+++ Data for the task +++
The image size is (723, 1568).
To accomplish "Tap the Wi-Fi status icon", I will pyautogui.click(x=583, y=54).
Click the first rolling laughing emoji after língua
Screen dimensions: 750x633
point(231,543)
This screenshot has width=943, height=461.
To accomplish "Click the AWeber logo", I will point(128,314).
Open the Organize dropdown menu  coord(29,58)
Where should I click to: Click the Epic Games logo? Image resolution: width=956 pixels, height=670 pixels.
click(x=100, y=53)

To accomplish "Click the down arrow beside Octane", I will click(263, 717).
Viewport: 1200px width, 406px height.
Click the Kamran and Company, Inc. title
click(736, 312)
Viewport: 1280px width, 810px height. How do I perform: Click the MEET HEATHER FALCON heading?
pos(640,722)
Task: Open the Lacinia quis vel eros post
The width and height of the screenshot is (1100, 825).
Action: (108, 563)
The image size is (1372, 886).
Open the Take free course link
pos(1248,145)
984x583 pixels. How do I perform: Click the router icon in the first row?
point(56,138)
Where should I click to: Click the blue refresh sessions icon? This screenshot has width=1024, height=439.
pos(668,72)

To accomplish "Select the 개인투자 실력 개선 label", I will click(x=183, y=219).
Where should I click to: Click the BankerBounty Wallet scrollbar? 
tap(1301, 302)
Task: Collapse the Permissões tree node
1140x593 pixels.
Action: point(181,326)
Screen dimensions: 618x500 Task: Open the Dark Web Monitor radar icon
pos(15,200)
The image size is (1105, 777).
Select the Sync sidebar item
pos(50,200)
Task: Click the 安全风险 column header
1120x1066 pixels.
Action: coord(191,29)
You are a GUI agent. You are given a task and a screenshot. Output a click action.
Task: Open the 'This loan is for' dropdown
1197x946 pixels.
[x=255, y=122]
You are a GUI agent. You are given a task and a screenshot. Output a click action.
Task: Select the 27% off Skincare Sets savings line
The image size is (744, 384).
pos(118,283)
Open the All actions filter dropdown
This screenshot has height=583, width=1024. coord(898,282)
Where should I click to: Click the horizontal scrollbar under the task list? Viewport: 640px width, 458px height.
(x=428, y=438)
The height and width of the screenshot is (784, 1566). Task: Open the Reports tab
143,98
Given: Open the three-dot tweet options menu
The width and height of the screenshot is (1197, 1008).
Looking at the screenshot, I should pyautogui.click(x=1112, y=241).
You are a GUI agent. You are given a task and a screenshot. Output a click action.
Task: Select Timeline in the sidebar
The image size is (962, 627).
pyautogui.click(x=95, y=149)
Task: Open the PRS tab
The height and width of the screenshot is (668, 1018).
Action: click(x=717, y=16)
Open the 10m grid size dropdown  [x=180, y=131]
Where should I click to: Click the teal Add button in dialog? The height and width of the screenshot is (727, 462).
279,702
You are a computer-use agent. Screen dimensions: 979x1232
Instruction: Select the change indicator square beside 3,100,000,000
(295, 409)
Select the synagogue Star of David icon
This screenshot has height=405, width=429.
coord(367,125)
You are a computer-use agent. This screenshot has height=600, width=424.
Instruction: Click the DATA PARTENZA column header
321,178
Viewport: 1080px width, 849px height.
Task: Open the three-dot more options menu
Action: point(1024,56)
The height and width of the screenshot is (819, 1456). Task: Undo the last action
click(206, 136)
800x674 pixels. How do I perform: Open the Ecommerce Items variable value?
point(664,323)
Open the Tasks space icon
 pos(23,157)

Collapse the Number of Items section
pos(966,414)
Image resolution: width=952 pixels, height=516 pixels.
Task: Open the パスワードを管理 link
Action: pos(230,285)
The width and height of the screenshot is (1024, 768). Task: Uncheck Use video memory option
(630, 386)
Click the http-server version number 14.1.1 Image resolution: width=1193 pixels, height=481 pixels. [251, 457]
+++
» Exercise objective
Using the entries above, return each line that includes the word "computer".

» Answer space
You are a computer-use agent. Screen dimensions: 979x1232
You are a computer-use agent. This screenshot has height=600, width=424.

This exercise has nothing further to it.